La Zurigo italiana che non ha perso la fiducia.

Partecipa. Si commuove. Interroga. Si appassiona alle immagini che scorrono, raccontando una drammatica vicenda della storia repubblicana: il rapimento e l’assassinio di Aldo Moro e della sua scorta.

Osservo i loro sguardi: l’anziano operaio della Brown Boveri, il volto impietrito, la lacrima che si arresta alla stanghetta degli occhiali per non mostrare la tristezza di un mesto ricordo cicatrizzato nell’angolo più intimo del suo cuore. Una mamma con il suo pargolo, forse con il volto della madre di quel carabiniere che scelse la benemerita per seguire le orme del padre. I giovani della scuola italiana accorsi – chissà?- per ascoltare una storia già raccontata dai nonni nel tempo della loro spensierata gioventù. Una folla italiana, a cui, i dirigenti della federazione campana, che ringrazio di cuore per la collaborazione intelligente e appassionata in tante manifestazioni del mondo associativo italiano in Svizzera, hanno inteso regalare la serata che fa epoca e testimonianza di un senso comune che affratella i protagonisti della nostra comunità nazionale.

Io vorrei leggerli quei nomi, semplicemente e senza titoli, perché in essi vi era un cuore che batte, una passione, una speranza, una fratellanza, un senso di servizio e del dovere verso la nostra patria.

Oreste Leonardi. Domenico Ricci. Raffaele Jezzino. Giulio Rivera. Francesco Zizzi. Dopo 55 giorni di atroce prigionia: Aldo Moro. 6 marzo del ’78. Al volante della nuova 131 della Fiat percorro l’autostrada a velocità folle verso verso Ginevra. Sono in ritardo. Ascolto musica tra il gracchiare altalenante della radio di bordo.

Altri tempi. Oggi, diremmo, del tempo remoto che fu.

Cerco di captare l’onda media per il notiziario italiano. Uno sguardo alla corsia, la mano a ruotare la manopola.

Sono le nove, perdio! Mi distraggo un po’, riflettendo su ciò che mi attende. Tra l’onda che viene e va, odo un nome, Aldo Moro, via Fani e nulla di più.

Non passò troppo tempo. E ognuno di noi comprese il disegno perverso di chi volle imporre il buio della notte sul virtuoso cammino della repubblica.

Chi scrive, era, allora, un giovane dirigente del PCI, innamorato, come tanti, di Enrico Berlinguer, quel Sardo dalla parlata un po’ così, che, per farsi capire, raddoppiava le consonanti come sempre si usò dalla notte dei tempi nell’isola ove nacque nel lontano 1922.  Un giorno si incontrarono e si strinsero la mano.
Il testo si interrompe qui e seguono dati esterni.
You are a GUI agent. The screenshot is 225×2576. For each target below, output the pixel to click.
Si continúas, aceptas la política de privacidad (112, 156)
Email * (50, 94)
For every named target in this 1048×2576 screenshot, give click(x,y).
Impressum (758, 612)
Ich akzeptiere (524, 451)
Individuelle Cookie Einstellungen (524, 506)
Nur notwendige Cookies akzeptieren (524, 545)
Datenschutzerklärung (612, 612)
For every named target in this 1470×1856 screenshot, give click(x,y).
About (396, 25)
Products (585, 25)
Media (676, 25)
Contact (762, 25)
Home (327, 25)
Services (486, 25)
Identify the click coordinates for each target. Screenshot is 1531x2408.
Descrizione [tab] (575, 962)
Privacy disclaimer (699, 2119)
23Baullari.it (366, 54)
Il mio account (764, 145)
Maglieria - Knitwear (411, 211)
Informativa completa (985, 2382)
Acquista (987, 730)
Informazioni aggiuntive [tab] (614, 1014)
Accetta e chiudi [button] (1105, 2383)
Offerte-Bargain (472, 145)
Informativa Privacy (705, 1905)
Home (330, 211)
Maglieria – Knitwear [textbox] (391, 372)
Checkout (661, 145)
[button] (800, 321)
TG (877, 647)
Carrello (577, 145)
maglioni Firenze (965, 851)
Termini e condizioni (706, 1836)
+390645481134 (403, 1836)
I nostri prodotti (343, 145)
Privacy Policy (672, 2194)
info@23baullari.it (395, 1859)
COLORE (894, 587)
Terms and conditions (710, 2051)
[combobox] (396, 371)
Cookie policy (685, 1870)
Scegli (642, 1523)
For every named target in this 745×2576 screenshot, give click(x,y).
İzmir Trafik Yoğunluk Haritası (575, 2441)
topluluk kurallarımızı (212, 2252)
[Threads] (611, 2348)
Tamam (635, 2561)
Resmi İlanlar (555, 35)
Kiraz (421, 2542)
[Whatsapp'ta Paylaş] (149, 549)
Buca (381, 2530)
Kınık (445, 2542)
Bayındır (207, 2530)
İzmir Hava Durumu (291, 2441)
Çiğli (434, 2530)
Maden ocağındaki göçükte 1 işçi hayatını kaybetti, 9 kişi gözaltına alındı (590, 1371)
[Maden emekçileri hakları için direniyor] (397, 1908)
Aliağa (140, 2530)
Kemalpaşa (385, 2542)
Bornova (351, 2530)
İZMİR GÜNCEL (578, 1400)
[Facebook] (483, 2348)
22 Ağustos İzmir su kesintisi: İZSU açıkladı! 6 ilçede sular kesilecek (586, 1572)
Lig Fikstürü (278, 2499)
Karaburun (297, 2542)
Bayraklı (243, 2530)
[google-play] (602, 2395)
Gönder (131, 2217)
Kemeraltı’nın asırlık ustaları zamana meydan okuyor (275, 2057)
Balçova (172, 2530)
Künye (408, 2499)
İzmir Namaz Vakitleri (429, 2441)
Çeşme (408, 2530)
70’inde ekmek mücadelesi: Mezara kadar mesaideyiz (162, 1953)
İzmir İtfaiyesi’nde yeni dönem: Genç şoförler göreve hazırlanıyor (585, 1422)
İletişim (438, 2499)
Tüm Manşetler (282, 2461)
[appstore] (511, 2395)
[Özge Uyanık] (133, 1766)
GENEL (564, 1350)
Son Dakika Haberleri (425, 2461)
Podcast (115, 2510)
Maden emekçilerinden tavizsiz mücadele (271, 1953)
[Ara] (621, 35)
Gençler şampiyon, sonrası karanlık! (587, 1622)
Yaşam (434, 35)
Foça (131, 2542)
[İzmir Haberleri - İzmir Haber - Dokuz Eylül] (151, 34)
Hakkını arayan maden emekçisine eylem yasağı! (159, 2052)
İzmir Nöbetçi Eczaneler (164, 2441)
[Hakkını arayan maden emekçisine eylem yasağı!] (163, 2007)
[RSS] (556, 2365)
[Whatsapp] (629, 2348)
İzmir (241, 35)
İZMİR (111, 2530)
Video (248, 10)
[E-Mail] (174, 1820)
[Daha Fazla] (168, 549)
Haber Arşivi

Lui, con quella faccia da pastore sardo e i folti capelli alla Antonio Gramsci, e Aldo Moro, la figura, allo stesso tempo dolce e altera, con quel ciuffo bianco dalle sembianze di una spensierata  farfalla  posatasi così per caso sui folti capelli  o per essere protetta.

Si strinsero la mano. A tutti apparve chiaro che la storia d’Italia sarebbe cambiata. Mi impegnai tante volte a spiegare il senso autentico delle convergenze parallele e del compromesso storico.

Ed ai più recalcitranti all’idea risposi che anche i binari della ferrovia amica non si incontrano mai, ma permettono all’intercity  express di raggiungere ogni volta il villaggio natio.

16 marzo, 9 maggio: i cinquantacinque giorni che hanno cambiato la storia della repubblica.

Nulla fu più come prima.

La belva brigatista rossa (e la mafia con loro)  ordiva il quinquennio dell’orda:

1978: Aldo Moro; 1979: Guido Rossa; 1980: Pier Santi Mattarella; 1982: Pio La Torre; 1983: Rocco Chinnici.

Enrico morirà pochi anni dopo, nel 1984.

Ma è come se ne fosse andato con Aldo, quel 9 maggio del ’78. Due uomini, due visioni, due culture spesso lontane.

Si incontrarono. Li divise il fato e la bestialità del male.

Ci sarebbe tanto bisogno di loro. Delle loro idee. Del loro coraggio. Tanto necessario alle persone che lottano per il bene della nostra Italia.

Oggi, siamo qua a onorarti, Aldo Moro, pensando al tuo spirito creativo che vaga nell’universo dei giusti.

Se ci stai ascoltando, vorremmo ringraziarti per quanto ci hai dato e chiederti di salutare Enrico, se, per caso, lo incroci nell’immensità dell’azzurro. Mi raccomando, non siate troppo complicati, nel dire e nel fare. Già feci molta fatica a spiegare il vostro sapiente pensiero.

Con te, con lui, l’Italia sarebbe, oggi, più solidale, più unita, più giusta, migliore.

Ciao Aldo Moro. Nel tuo ricordo, abbruniamo le nostre bandiere.